[Given records Boundary: Start]

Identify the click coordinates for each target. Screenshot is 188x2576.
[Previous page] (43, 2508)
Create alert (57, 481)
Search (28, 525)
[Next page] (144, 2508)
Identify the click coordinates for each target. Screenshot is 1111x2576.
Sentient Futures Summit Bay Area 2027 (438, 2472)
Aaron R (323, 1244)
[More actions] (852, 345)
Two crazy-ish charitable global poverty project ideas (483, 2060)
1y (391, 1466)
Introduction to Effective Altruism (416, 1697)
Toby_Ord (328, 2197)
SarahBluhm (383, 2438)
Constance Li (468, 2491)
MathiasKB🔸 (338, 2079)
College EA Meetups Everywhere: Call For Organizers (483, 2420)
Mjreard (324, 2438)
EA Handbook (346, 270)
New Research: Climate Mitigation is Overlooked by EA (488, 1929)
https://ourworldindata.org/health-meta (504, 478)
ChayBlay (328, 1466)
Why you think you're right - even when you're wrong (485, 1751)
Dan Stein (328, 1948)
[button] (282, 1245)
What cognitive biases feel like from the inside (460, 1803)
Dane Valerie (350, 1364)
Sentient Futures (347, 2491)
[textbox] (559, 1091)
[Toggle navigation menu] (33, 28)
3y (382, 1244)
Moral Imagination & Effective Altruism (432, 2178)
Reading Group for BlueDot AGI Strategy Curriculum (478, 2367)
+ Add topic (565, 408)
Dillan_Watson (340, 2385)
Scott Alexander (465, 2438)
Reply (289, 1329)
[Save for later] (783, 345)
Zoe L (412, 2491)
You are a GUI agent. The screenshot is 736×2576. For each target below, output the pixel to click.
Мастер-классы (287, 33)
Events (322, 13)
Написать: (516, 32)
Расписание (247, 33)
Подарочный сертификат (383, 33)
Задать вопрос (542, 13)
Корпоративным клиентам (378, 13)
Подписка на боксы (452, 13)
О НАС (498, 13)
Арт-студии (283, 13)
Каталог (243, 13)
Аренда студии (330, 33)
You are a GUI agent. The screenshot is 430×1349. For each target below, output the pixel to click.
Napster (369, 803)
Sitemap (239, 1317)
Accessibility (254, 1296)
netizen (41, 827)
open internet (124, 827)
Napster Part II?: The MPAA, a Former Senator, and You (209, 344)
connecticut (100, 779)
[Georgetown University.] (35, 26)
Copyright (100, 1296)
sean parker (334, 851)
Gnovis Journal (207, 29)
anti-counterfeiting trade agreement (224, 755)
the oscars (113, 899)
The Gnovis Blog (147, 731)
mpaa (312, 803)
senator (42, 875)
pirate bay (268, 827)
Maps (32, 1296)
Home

[Given records Boundary: End]

Exercise prompt
Set down only the lines above that fall between the line holding "topic (565, 408)" and the line holding "Подарочный сертификат (383, 33)", inclusive, keeping each exact.

Expected answer
+ Add topic (565, 408)
Dillan_Watson (340, 2385)
Scott Alexander (465, 2438)
Reply (289, 1329)
[Save for later] (783, 345)
Zoe L (412, 2491)
You are a GUI agent. The screenshot is 736×2576. For each target below, output the pixel to click.
Мастер-классы (287, 33)
Events (322, 13)
Написать: (516, 32)
Расписание (247, 33)
Подарочный сертификат (383, 33)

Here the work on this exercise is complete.